This week, the New Jersey Board of Public Utilities announced they are suspending their popular solar incentive program. The rebate paid $1.00 per watt to commercial systems upto 50,000 watts and as high as $1.75 to residential systems.
New Jersey’s actions parallel those the cuts to solar incentives in Spain and the reduction of feed-in tariffs (FiT) in Germany. Fixed rebate programs and feed-in tariffs lack a market mechanism and don’t have the feedback mechanism inherent in a REC or SREC trading program. If legislators set the solar incentives too low, they don’t inspire any development. But when legislators set incentives too high, there is a gold rush — developer overwhelm the rebate or FiT programs that was engendering the frenzy.
These dramatic cuts highlight difference between rebates and feed-in tariffs and an SREC program. SRECs prices move according to supply and demand and are not subject to on-again, off-again whim of legislators and have proven to be a stable, long-term incentive that has been very effective stimulating solar development.

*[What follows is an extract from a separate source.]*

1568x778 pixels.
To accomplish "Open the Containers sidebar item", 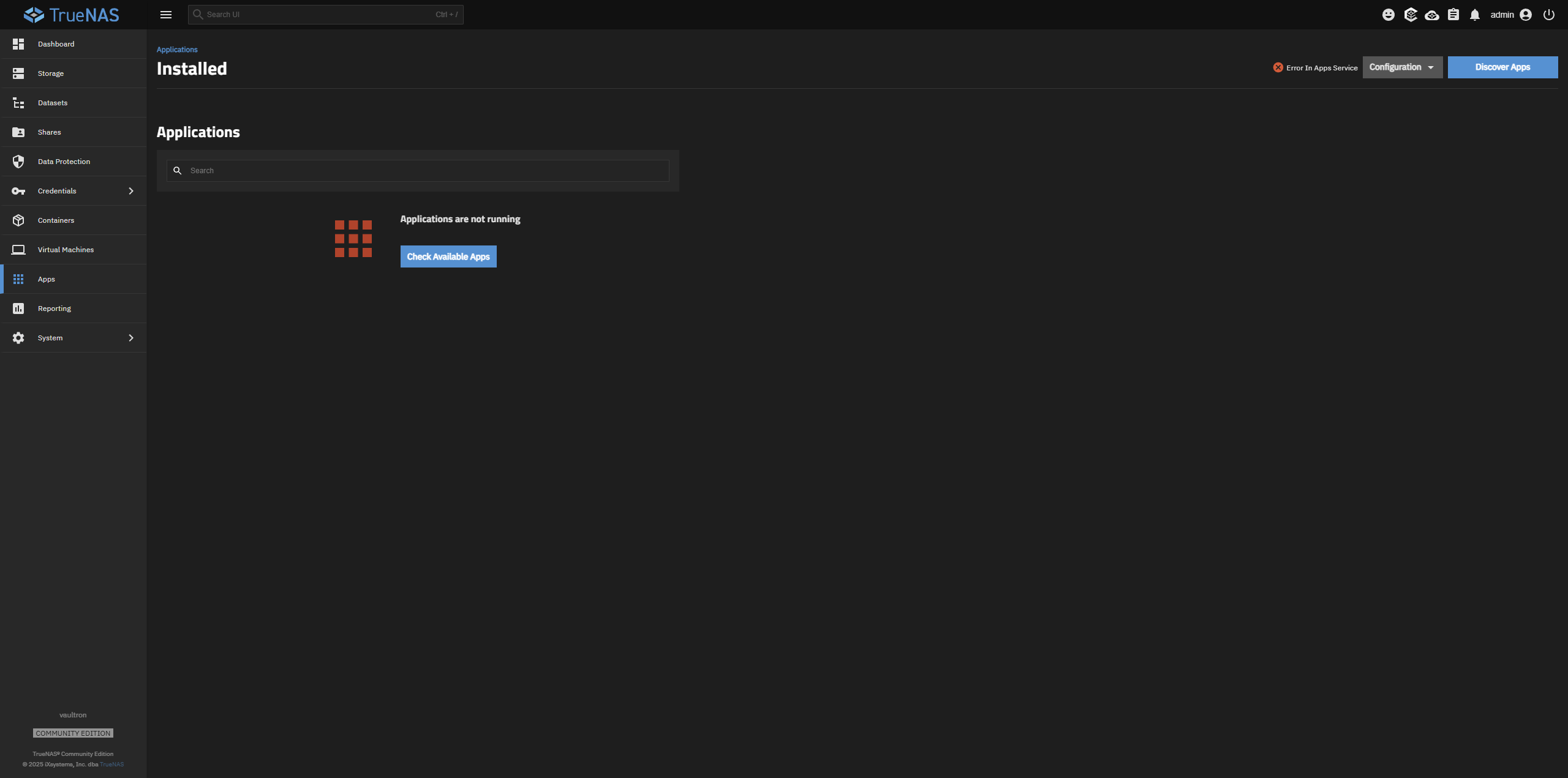I will [56, 220].
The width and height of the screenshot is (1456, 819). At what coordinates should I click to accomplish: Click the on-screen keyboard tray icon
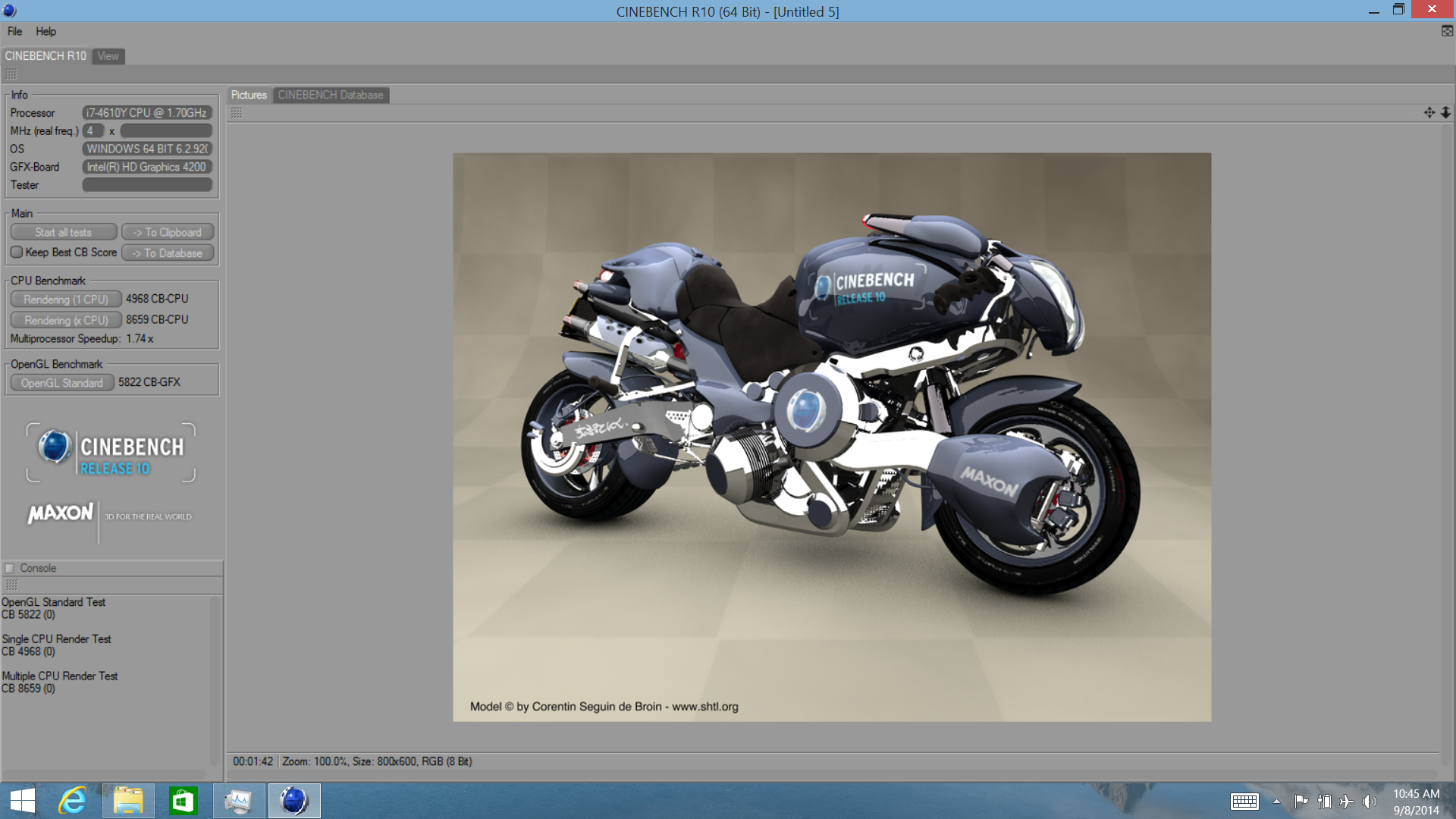(x=1244, y=801)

In New Jersey, SRECs are now an even bigger determinant of the economics of a project. With clear, transparent long-term contracts, solar investors and developers have clarity in the cash flows associated with solar. And for smaller systems looking to offset the high upfront costs of installation, prepaid SREC contracts are an interesting alternative to rebate programs – the current bids in New Jersey prepaid SRECs equivalent to approx. $2.27 per installed watt.